As southeast Texas has been hit by heavy rains and record-setting flooding, fake photos of an underwater Houston airport and of a shark swimming down a highway have gone viral. There are also old images of former President Barack Obama serving hot meals to evacuees, and viral posts sharing the wrong National Guard number to call if people find themselves in emergency situations. (The Washington Post is keeping a useful tally of all hoaxes.) But after seeing all these hoaxes, it’s worth wondering: why do hoaxes go viral during natural disasters?
Fake information is circulated on social media all the time. During emergencies, though, more people are checking Facebook and Twitter more often for news and updates. So it’s more likely that a catchy photo will get thousands of retweets, says Claire Wardle, the executive director of First Draft and an expert on social news gathering, ethics, and verification. “The amplification happens much more quickly because you have more people looking at the story,” she says.
Most people who share these memes have no idea they’ve been faked out.
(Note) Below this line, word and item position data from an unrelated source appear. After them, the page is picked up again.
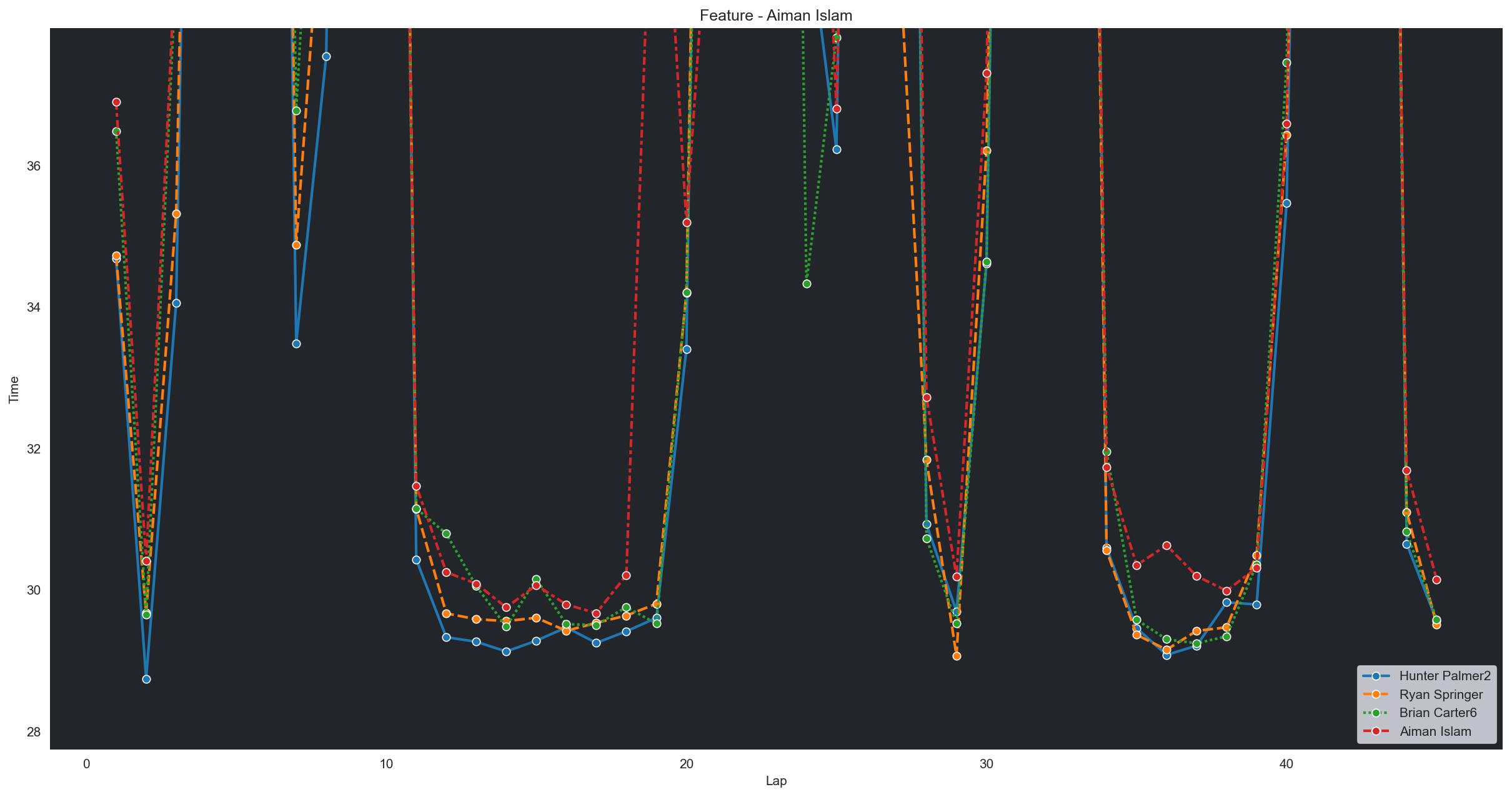Screen dimensions: 1512x797
Task: Click the blue lowest point at lap 2
Action: [146, 679]
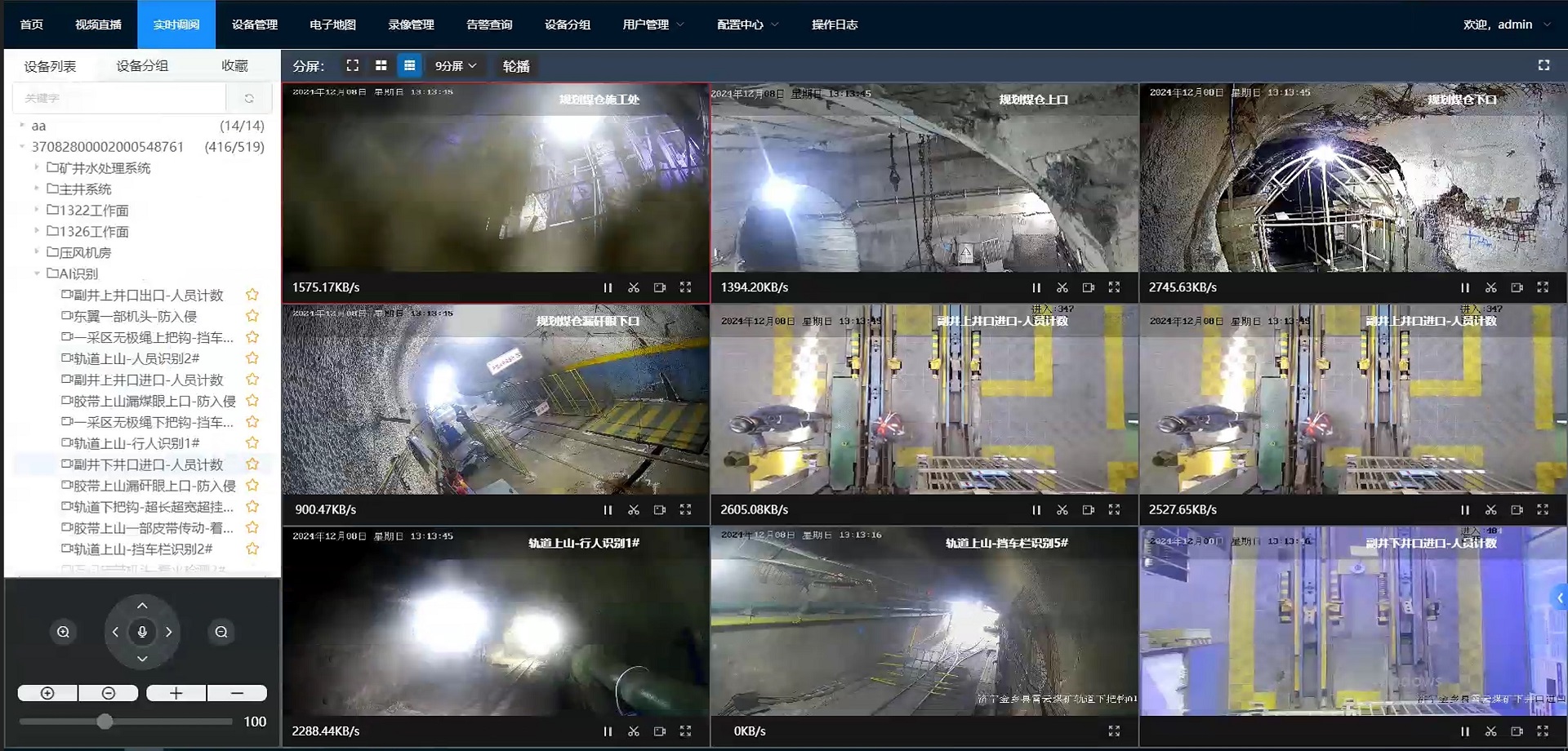Click the PTZ up arrow
The image size is (1568, 751).
click(x=142, y=606)
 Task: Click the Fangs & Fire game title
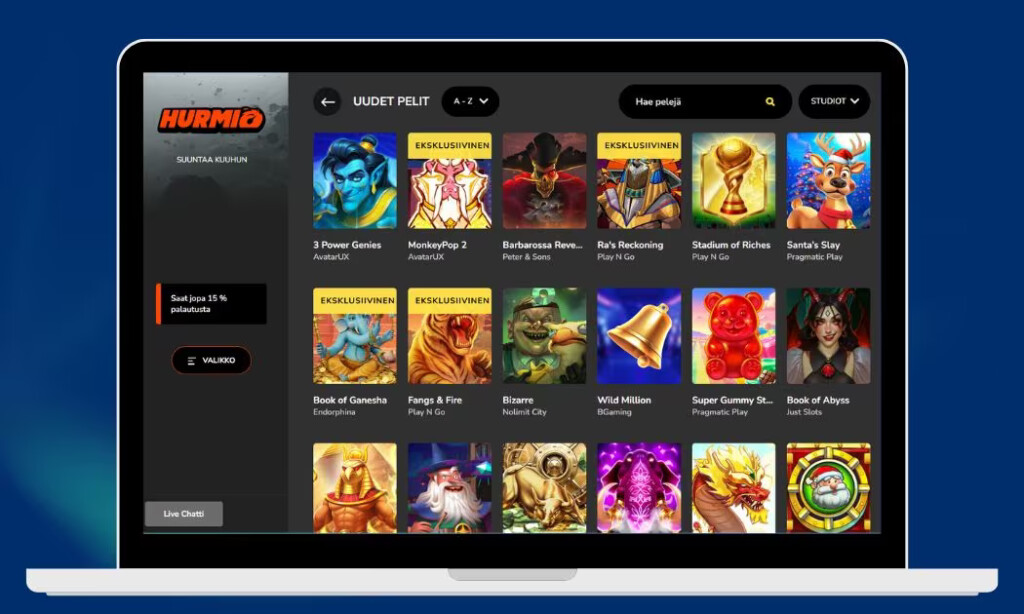click(x=435, y=400)
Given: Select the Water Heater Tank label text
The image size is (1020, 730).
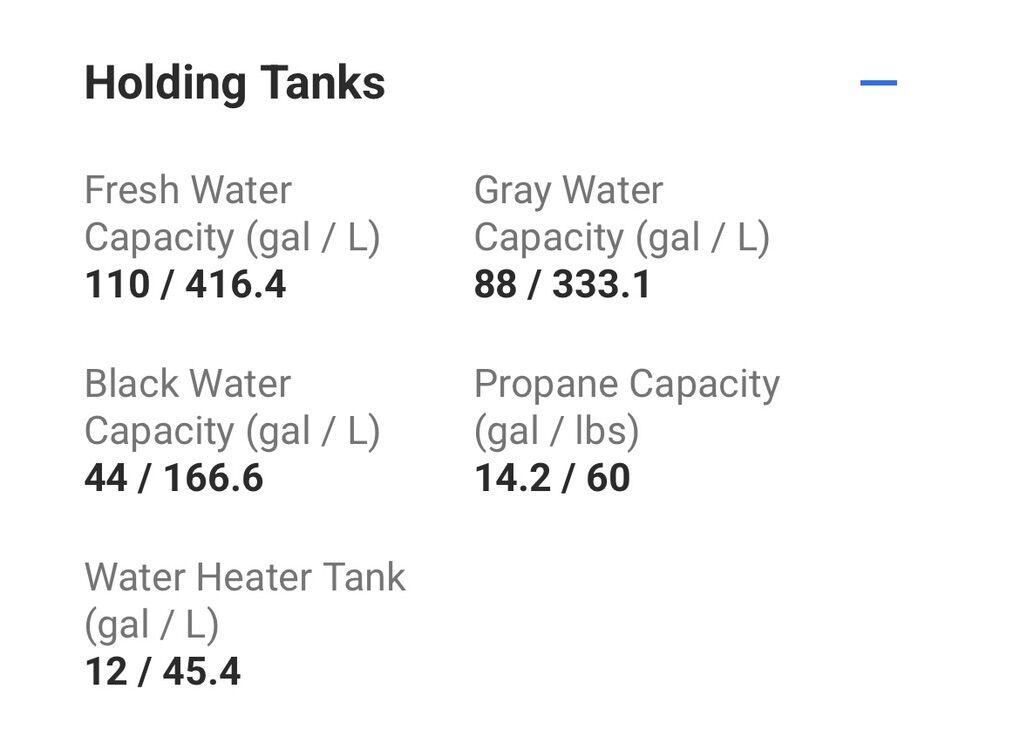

In fact, the viral hoaxes spread through well-intentioned community members — which is how the wrong National Guard phone number gained so much traction. “They’re just trying to be helpful members of the community, not realizing that what they’re doing is actually harmful,” Wardle tells The Verge.
During emergency situations, people are also more vulnerable, says Tomer Simon, a risk communication and emergency management expert in Israel. “The stress levels and the uncertainty are very high and people will read information with different filters,” he says. If you’ve been reading that Harvey is a one-in-500-years storm and you’ve seen the truthful images of the underwater Houston highways, you’re more likely to believe that a fake photo of a completely flooded Houston Bush Airport — complete with floating Delta planes — is real, Simon tells The Verge. (The photo is actually a mock-up showing the potential effects of rising sea levels on LaGuardia Airport in New York.)
People also share images during natural disasters because they want to feel like they’re part of the event, that they’re contributing to sharing information in some way. It’s the same psychological motivation that drives gossip, Wardle says. Studies show that once an article is shared a lot of times on Twitter, sharing will decrease because people assume the article has already been read far and wide. But if the retweet numbers are low, sharing will increase again. “People want to be the first to know something, whether that’s the spoiler for a TV series or whether it’s something you’ve heard about Corpus Christi,” Wardle says. “Unfortunately as humans, we’re wired in a way that we’ve been wired for a very very long time.”
The reason behind why hoaxes are created in the first place is a bit murkier. Craig Silverman at BuzzFeed interviewed the guy who first posted the viral shark photo: his name is Jason Michael McCann, and he said he knew that it was fake when he posted it. His intention? To laugh at anyone taken in. “Of course I knew it was fake, it was part of the reason I shared the bloomin’ thing,” he told BuzzFeed. The shark hoax had already appeared during Hurricane Matthew in 2016 and Hurricane Sandy in 2012.
McCann told BuzzFeed he’s not deleting the tweet because it was retweeted too many times. “You can’t get a 20,000-retweet tweet and delete it. I might never be this famous again,” he said. So sometimes, it’s just about ego and fame, Wardle says.
A viral shark photo, while misleading, probably won’t hurt anyone. But sometimes, shared misinformation is actually dangerous. Rumors were circulating that Houston officials were checking immigration papers at shelters — which could discourage undocumented immigrants from seeking help. Other times, like during terrorist attacks, people share fake images of missing people, asking for help. “I cannot get my head around who would be sick enough to do it,” Wardle says.
We will not ask for immigration status or papers from anyone at any shelter. This rumor is FALSE!
— City of Houston (@HoustonTX) August 29, 2017
The best defense here is to be a good neighbor, and make sure the information you share is accurate. To do that, check who’s posting the information: are they reliable? The Twitter profile of McCann, who shared the viral shark photo, indicates he’s based in Dublin and Glasgow, so there’s less of a chance he could have actually been in Houston during Harvey. It’s also possible to check and see if a photo has been posted before: run a reverse image search on Google. People should also always check the comments before reposting, Simon says. Very often, if a photo or information is fake, someone will point that out.
The responsibility also lies with public officials and emergency authorities, Simon says. The Houston police Twitter account is followed only by 60,000 people, in a city of over 2 million residents. That means few people will get their updates, Simon says. Officials should be very active on social media, to make sure that hoaxes are debunked quickly. And they should educate the public on where to get verified information before natural disasters hit.